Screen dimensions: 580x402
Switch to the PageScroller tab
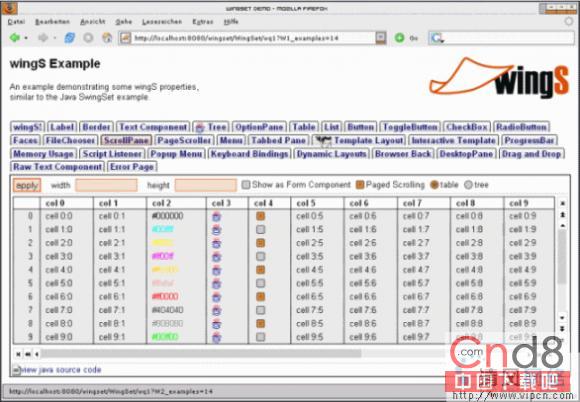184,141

******

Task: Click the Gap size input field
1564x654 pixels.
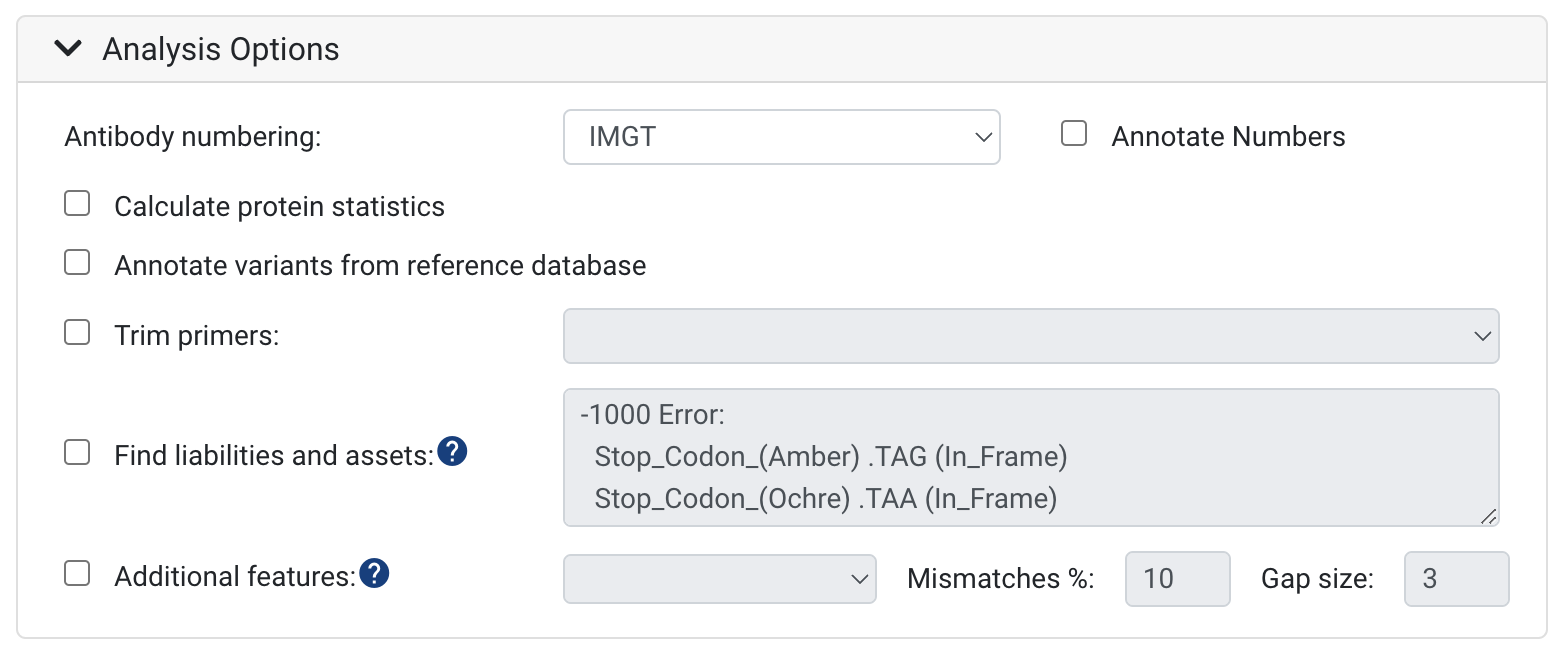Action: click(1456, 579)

******

### Exercise directions
Rewrite the data starting at the line containing "Task: Click the Gap size input field" and ending after the line containing "Action: click(1456, 579)", renaming "input field" to "text box" and changing nothing else. Leave out the pictures.

### Task response
Task: Click the Gap size text box
1564x654 pixels.
Action: click(1456, 579)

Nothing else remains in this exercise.